Le principe de l’individualisation des peines, réaffirmé en tête du chapitre sur le régime de l’exécution des peines, voit sa portée renforcée ; il prend tout son sens avec les abrogations des peines planchers et de l’automaticité des révocations de sursis. Ces suppressions constituent une indéniable avancée, ces dispositifs ayant montré leurs conséquences sur la surpopulation carcérale et leurs effets contre-productifs en terme de lutte contre la récidive.

Par ailleurs, le SNEPAP-FSU salue la tentative d’alignement des régimes appliqués aux condamnés en état de récidive sur ceux mis en œuvre pour les primo-délinquants : les premiers ne sont plus exclus de l’obligation de motiver le choix d’une peine d’emprisonnement non aménagée, ni des dispositions prévoyant l’emprisonnement avec sursis en dernier recours. La démarche apparaît pour autant bien timide en ce qu’elle écarte la question des réductions de peine, des seuils d’aménagement de peine ou de l’automaticité du mandat de dépôt à la barre pour les condamnés en état de récidive légale.
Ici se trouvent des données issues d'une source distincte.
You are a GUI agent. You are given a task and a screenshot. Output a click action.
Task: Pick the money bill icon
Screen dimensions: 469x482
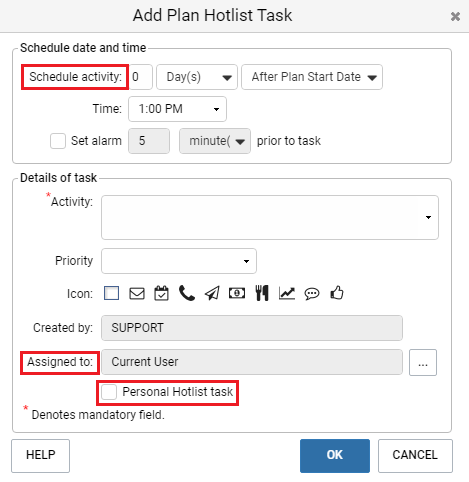tap(237, 293)
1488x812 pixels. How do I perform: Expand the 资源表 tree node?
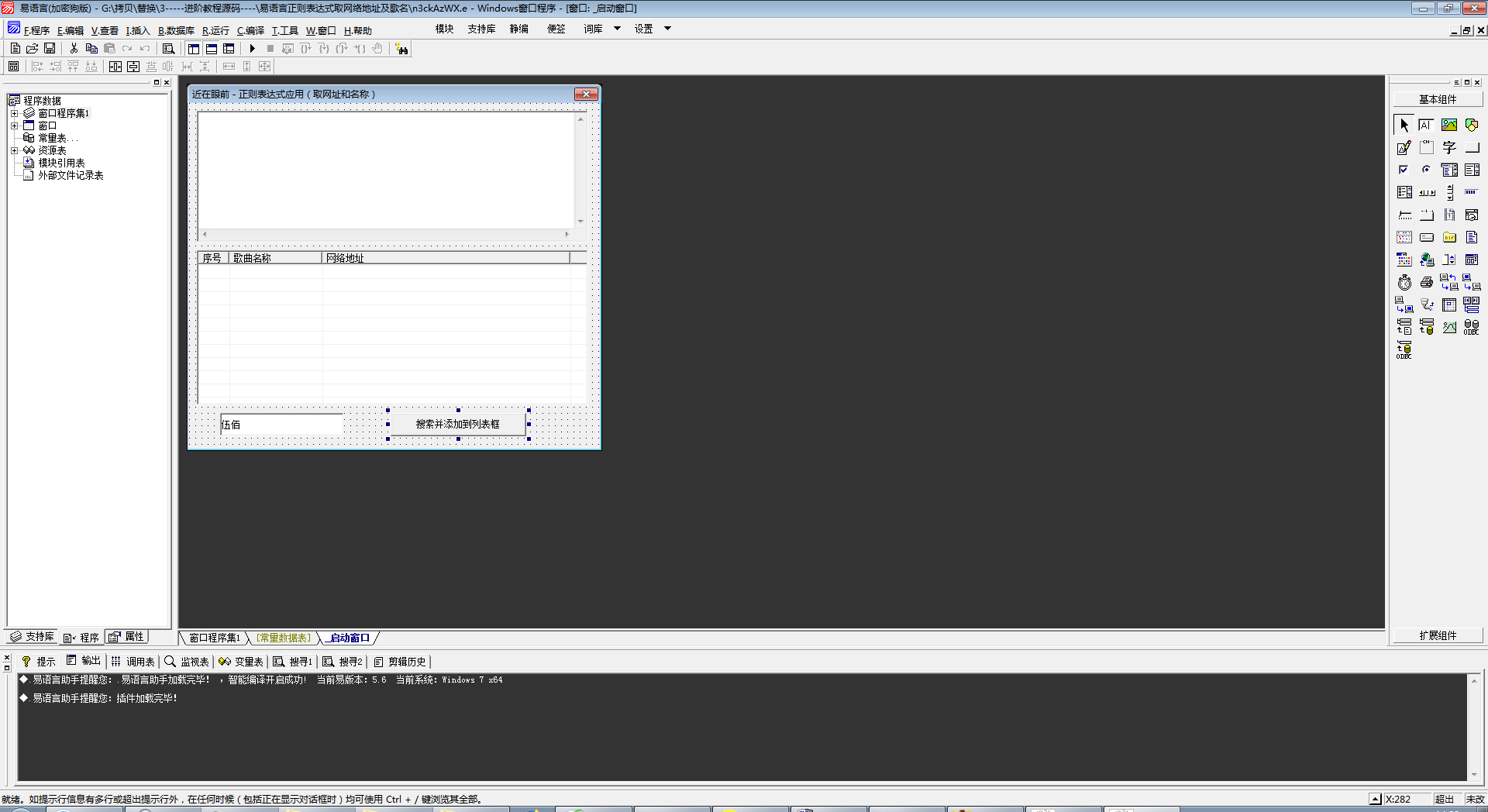[x=14, y=150]
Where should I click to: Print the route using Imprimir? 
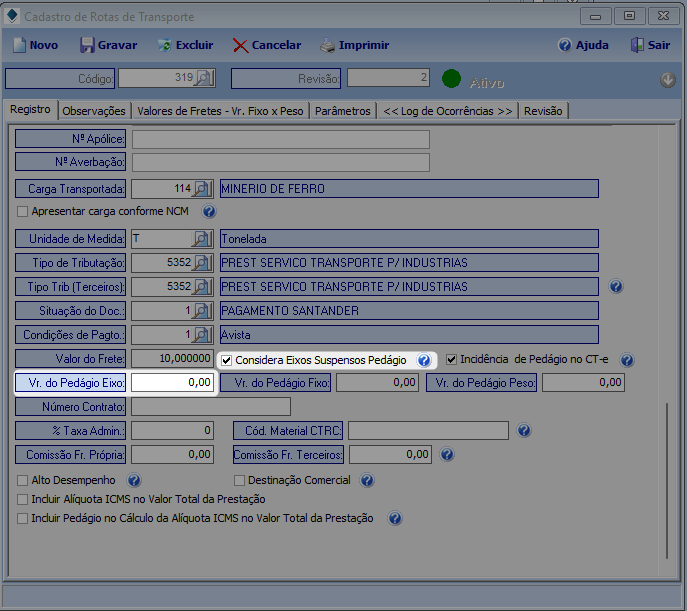point(354,45)
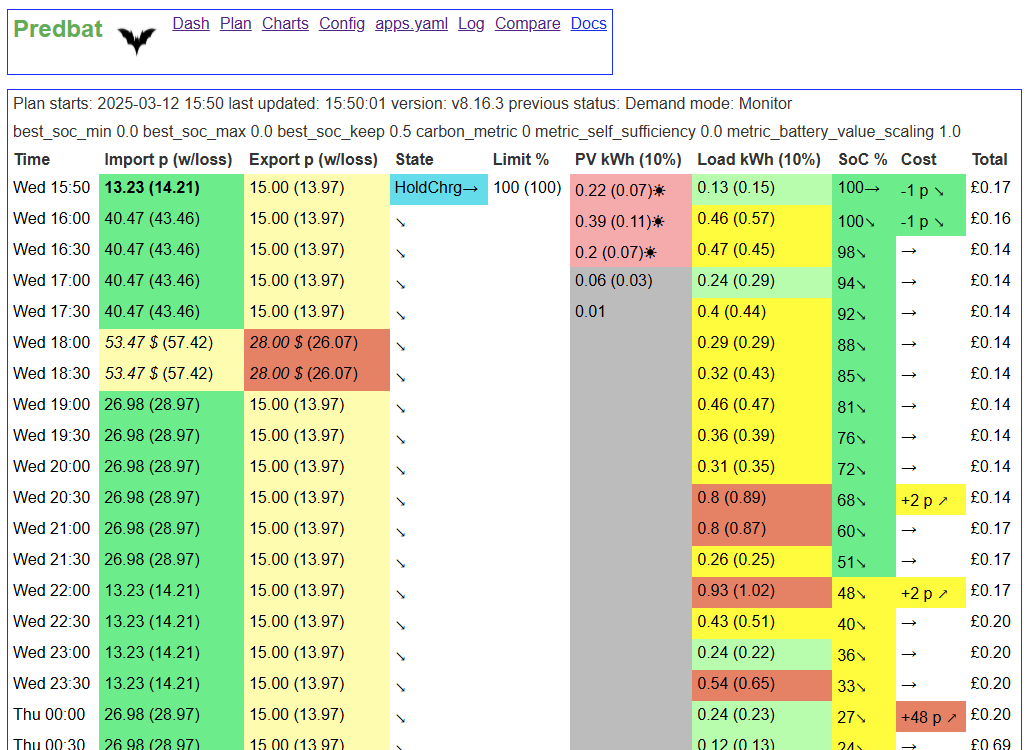View the Log page
This screenshot has width=1028, height=750.
pyautogui.click(x=471, y=24)
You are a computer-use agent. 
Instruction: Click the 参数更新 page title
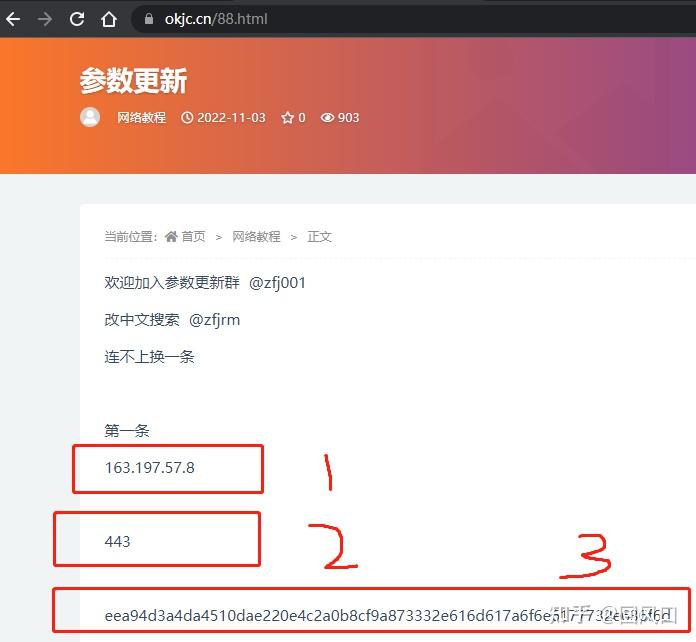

L’apparition d’un ajournement du prononcé de la peine pour investigation sur la personnalité, aux côtés de l’ajournement simple et de l’ajournement avec mise à l’épreuve, offre une alternative intéressante à la permanence d’orientation pénale, pour le prononcé d’une peine adaptée. Encore faudra-t-il que les juridictions et les SPIP soient en mesure de rendre cette disposition pleinement effective.

 LA CONTRAINTE PENALE

Avec la création de la contrainte pénale, notre corpus juridique se dote enfin d’une véritable peine de probation, une peine à part entière, et non un dérivé de la peine d’emprisonnement, comme c’est le cas du SME. Il s’agit d’un incontestable pas en avant vers la reconnaissance de la probation, vers le déplacement du centre de gravité de la prison à la probation. Ainsi, si nous soulignons positivement l’apparition de la contrainte pénale dans la liste des peines de l’article 131-3 du code pénal, nous regrettons qu’elle ne soit positionnée qu’à la fin, la peine d’emprisonnement, pourtant posée comme dernier recours, demeurant en tête de liste.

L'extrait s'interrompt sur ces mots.